**Task:** The response should be an exact transcription of the data below, free of images.

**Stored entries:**

........

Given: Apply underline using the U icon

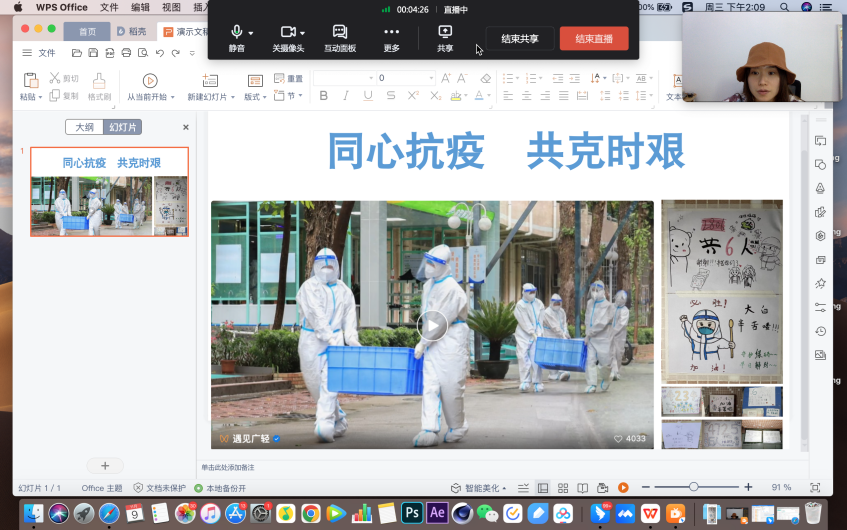Looking at the screenshot, I should pos(368,96).
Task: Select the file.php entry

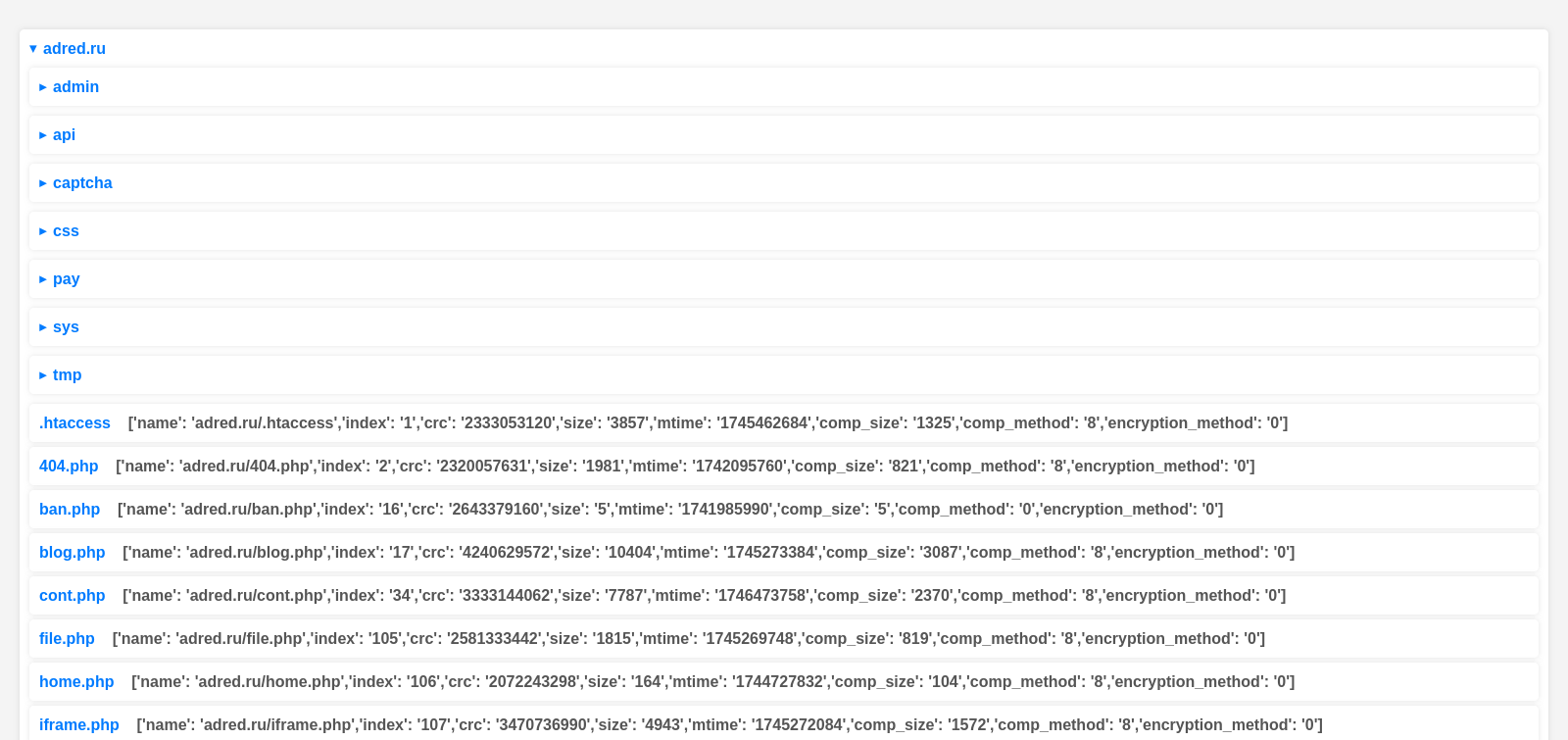Action: (67, 639)
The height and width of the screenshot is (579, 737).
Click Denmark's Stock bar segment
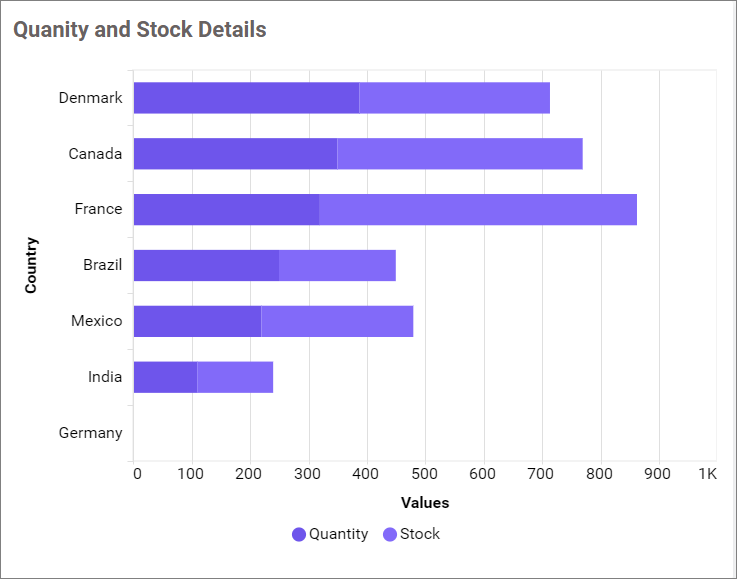pos(454,98)
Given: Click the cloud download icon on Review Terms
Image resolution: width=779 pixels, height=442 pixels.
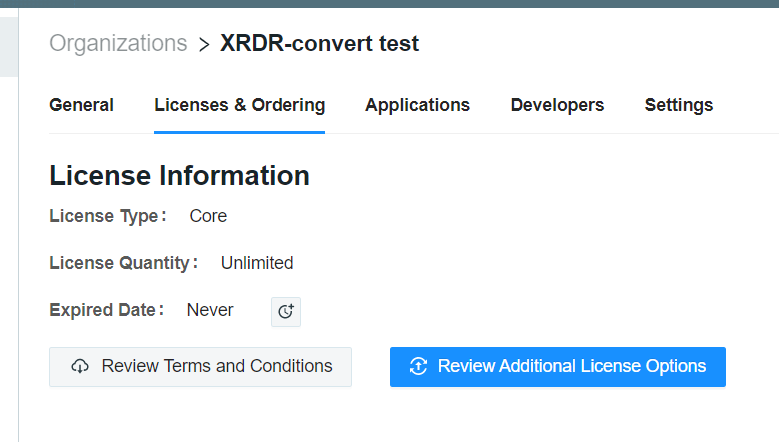Looking at the screenshot, I should click(80, 367).
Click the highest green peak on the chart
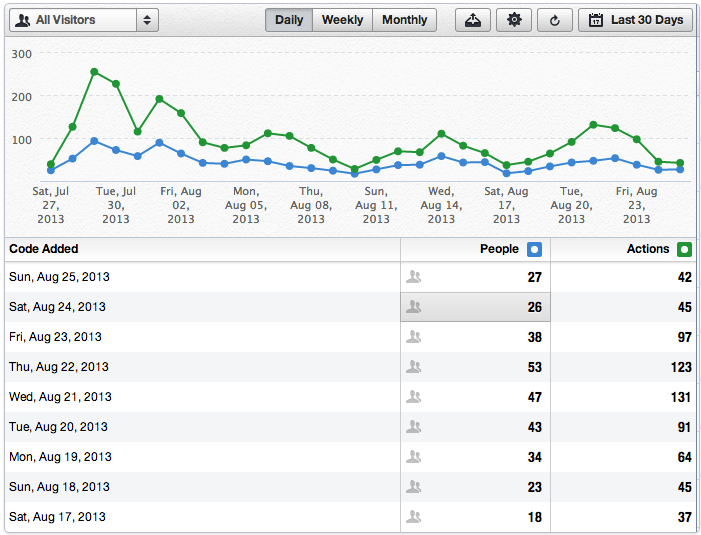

........

**Answer:**
Given: Apply underline using the U icon

Looking at the screenshot, I should pos(368,96).
Task: Select the file.php entry

Action: (67, 639)
The height and width of the screenshot is (579, 737).
Click Denmark's Stock bar segment
pos(454,98)
Given: Click the cloud download icon on Review Terms
Image resolution: width=779 pixels, height=442 pixels.
Looking at the screenshot, I should click(80, 367).
Click the highest green peak on the chart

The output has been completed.